診療録の記載事項について言及されています。最低でも以下の項目をカルテに記載する必要があります。
- 使用時間等の着用状況
- 無呼吸低呼吸指数等
- CPAP療法の1日平均使用時間
施設基準
(1) 当該保険医療機関においてCPAP療法の指導管理を実施している入院中の患者以外の全ての患者について、使用時間等の着用状況、無呼吸低呼吸指数等がモニタリング可能な機器を活用して、定期的なモニタリングを行っていること。
(2) 当該月の直近3月以内において、当該保険医療機関がCPAP療法の指導管理を行う入院中の患者以外の患者の延べ管理月数に占める、CPAP療法の1日使用時間が4時間以上の日が20日以上である管理月数の割合が4割以上であること。
- 使用時間などの着用状況やAHIなどをモニタリングしている
- 直近の3ヶ月において以下をクリアしている
- 3か月間のうちCPAPを4時間以上使用した日が20日以上の患者数が、3ヶ月分ののべ管理月数(管理している患者数×3(ヶ月))の4割以上であること
患者数が10名だとして、3ヶ月分ののべ管理月数=3×10名=30となります。その4割は12になります。
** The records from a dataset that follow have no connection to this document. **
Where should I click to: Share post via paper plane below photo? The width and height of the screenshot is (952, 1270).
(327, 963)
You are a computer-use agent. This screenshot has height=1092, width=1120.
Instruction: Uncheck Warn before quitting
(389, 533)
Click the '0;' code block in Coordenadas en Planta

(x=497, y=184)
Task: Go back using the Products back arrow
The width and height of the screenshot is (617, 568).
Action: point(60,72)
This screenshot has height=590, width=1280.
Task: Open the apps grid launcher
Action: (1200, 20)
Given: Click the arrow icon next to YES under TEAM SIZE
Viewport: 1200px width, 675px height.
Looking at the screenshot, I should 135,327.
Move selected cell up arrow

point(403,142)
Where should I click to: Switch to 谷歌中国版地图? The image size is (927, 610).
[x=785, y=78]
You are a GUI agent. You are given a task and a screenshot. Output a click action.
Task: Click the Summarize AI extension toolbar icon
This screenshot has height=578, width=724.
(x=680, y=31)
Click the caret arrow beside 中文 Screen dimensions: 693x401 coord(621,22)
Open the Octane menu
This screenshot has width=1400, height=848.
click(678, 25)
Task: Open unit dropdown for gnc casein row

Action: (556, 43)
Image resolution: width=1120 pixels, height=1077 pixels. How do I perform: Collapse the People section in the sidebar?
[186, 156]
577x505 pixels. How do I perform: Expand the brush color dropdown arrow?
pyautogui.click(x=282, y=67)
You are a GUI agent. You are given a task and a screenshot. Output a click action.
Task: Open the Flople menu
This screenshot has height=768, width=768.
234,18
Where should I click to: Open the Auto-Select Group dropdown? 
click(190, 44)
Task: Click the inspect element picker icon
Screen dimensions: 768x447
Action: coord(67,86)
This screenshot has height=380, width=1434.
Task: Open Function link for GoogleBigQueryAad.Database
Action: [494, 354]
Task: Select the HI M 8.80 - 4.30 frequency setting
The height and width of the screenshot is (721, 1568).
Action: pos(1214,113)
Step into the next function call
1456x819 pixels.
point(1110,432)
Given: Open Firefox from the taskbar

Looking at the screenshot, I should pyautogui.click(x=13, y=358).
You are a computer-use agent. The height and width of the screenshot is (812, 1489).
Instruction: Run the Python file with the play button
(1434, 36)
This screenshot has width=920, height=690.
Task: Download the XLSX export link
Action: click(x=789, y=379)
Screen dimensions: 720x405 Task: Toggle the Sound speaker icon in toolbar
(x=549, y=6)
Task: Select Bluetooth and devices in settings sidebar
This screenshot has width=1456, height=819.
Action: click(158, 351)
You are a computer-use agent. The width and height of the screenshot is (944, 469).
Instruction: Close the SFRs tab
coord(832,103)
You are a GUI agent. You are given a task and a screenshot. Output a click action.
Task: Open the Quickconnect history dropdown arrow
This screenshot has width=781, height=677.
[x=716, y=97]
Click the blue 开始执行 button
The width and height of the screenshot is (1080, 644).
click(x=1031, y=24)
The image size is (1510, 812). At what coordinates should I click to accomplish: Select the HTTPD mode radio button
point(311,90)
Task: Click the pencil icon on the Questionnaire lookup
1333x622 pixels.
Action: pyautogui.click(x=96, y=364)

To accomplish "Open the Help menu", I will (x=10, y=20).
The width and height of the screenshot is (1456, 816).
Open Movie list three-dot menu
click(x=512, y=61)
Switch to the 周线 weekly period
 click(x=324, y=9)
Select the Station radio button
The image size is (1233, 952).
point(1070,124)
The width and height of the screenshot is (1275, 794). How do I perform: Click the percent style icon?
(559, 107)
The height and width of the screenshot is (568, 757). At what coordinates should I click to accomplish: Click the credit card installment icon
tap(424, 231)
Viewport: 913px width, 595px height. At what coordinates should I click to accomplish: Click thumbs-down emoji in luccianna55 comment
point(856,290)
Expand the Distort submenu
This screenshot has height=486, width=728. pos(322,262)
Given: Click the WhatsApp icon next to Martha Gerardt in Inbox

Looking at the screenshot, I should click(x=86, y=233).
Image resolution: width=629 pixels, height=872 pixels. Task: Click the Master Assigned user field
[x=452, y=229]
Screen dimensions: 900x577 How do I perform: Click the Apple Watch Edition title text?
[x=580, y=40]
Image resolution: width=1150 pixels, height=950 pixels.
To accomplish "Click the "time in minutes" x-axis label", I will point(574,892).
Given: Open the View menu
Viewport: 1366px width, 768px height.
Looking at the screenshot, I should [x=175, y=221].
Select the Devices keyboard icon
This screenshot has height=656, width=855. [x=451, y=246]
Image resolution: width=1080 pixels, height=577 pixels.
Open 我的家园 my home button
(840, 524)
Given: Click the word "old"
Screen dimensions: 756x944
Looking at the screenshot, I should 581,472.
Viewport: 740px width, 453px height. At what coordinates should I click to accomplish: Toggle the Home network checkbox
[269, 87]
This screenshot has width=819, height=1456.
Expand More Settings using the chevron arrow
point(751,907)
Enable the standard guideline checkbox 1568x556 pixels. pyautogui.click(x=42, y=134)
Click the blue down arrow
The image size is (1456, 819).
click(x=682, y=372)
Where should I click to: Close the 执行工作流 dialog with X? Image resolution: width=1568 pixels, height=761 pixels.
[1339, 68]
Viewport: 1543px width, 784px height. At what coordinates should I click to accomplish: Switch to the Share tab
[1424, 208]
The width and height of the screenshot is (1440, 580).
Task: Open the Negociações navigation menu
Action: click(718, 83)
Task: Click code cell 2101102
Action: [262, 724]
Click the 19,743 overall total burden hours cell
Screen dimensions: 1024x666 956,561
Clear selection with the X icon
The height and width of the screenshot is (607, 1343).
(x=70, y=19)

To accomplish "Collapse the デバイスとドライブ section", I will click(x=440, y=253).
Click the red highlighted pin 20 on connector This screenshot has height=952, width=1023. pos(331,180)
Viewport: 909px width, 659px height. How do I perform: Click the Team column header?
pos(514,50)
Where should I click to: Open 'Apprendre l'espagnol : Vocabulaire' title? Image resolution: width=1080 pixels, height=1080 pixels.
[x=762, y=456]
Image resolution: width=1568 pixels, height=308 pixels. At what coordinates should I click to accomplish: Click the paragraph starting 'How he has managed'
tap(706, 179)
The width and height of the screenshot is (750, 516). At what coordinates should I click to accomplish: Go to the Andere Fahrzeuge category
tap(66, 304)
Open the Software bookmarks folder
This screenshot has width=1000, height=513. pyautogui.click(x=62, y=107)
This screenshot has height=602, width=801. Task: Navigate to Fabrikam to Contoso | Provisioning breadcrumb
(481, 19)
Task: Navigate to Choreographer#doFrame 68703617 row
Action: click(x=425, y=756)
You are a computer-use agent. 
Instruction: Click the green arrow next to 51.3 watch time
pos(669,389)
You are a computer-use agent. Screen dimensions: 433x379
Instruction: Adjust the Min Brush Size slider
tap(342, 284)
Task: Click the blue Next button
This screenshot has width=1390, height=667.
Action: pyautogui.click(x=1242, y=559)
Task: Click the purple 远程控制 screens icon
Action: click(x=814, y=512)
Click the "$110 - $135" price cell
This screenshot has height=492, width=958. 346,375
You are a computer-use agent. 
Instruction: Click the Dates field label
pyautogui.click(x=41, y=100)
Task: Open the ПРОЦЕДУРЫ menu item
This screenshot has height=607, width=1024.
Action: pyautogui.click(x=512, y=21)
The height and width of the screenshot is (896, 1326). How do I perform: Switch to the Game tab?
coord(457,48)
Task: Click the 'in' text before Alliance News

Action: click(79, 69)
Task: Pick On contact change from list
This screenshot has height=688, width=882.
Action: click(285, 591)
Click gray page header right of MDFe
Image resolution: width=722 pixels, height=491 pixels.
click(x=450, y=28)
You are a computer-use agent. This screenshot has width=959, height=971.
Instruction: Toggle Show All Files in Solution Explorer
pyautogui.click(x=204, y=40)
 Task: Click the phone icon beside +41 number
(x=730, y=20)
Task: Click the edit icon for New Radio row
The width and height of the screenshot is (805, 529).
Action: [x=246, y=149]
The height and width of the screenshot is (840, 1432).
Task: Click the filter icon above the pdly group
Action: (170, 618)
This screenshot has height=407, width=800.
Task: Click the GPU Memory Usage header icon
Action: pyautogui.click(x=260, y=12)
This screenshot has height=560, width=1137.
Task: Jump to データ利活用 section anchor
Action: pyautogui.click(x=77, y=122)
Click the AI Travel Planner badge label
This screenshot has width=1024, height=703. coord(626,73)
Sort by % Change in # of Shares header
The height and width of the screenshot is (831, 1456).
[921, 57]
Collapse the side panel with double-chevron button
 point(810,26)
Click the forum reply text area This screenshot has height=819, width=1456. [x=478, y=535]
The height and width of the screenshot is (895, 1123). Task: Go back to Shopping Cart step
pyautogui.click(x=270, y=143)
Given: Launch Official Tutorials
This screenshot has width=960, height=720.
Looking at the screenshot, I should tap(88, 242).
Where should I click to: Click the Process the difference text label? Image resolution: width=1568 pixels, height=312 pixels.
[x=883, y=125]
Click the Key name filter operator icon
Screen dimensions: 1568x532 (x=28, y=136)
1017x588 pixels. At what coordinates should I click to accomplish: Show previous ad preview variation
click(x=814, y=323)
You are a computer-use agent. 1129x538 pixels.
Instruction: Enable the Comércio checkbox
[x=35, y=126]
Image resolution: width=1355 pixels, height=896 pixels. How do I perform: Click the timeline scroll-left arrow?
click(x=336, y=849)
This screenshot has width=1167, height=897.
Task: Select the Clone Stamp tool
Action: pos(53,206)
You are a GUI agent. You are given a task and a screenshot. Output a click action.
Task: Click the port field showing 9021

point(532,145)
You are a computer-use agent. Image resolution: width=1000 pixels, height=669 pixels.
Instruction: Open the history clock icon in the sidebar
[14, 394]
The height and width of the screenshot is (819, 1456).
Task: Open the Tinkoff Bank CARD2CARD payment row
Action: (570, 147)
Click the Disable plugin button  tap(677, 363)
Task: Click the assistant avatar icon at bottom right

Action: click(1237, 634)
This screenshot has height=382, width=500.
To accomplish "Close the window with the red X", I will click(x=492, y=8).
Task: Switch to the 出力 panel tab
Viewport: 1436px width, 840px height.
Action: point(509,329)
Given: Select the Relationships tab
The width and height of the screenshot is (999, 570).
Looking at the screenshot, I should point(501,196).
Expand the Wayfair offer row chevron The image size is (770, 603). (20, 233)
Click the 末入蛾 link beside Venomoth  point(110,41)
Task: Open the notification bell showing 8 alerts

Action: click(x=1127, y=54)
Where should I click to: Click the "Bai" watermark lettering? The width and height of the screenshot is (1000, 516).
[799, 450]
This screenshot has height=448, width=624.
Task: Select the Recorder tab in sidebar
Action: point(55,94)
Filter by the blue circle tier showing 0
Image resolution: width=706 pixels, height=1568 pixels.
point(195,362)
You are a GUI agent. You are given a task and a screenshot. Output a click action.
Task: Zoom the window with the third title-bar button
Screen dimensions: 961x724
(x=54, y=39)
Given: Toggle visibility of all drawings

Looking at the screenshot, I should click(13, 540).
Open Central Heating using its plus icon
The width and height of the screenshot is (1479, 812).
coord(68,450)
CPAP4時間以上使用した日が20日以上の患者が4人いれば、3ヶ月分で12になるのでクリアできます。
施設基準ですので、届出が必要になるのかもしれません。
終夜睡眠ポリグラフィーの点数見直し
終夜睡眠ポリグラフは最近では外来でも行われるようになり、点数が見直されました。
| 改定前 | 改定後 |
|---|---|
| 【終夜睡眠ポリグラフィー】 3 1及び2以外の場合 イ 安全精度管理下で行うもの 4,760点 ロ その他のもの 3,570点 | 【終夜睡眠ポリグラフィー】 3 1及び2以外の場合 イ 安全精度管理下で行うもの 4,760点 ロ 保険医療機関内で又は訪問して実施するもの 3,570点 ハ その他のもの 2,000点 |
| [算定要件] ○ 検査に要した交通費は、患家の負担とする。 ○ 3のイからハまでについては、合わせて1月に1回を限 度として算定できる。 | |
| ロ(訪問して実施するもの)とハについて 問診、身体所見又は他の検査所見から睡眠時呼吸障害が強く疑われる患者に対し、睡眠時無呼吸症候群の診断を目的として使用した場合 |
ロの訪問して実施するもの、ハのその他のものについては、睡眠時無呼吸症候群を疑う場合のみに算定されます。ほかの睡眠障害の判定のためには使用できません。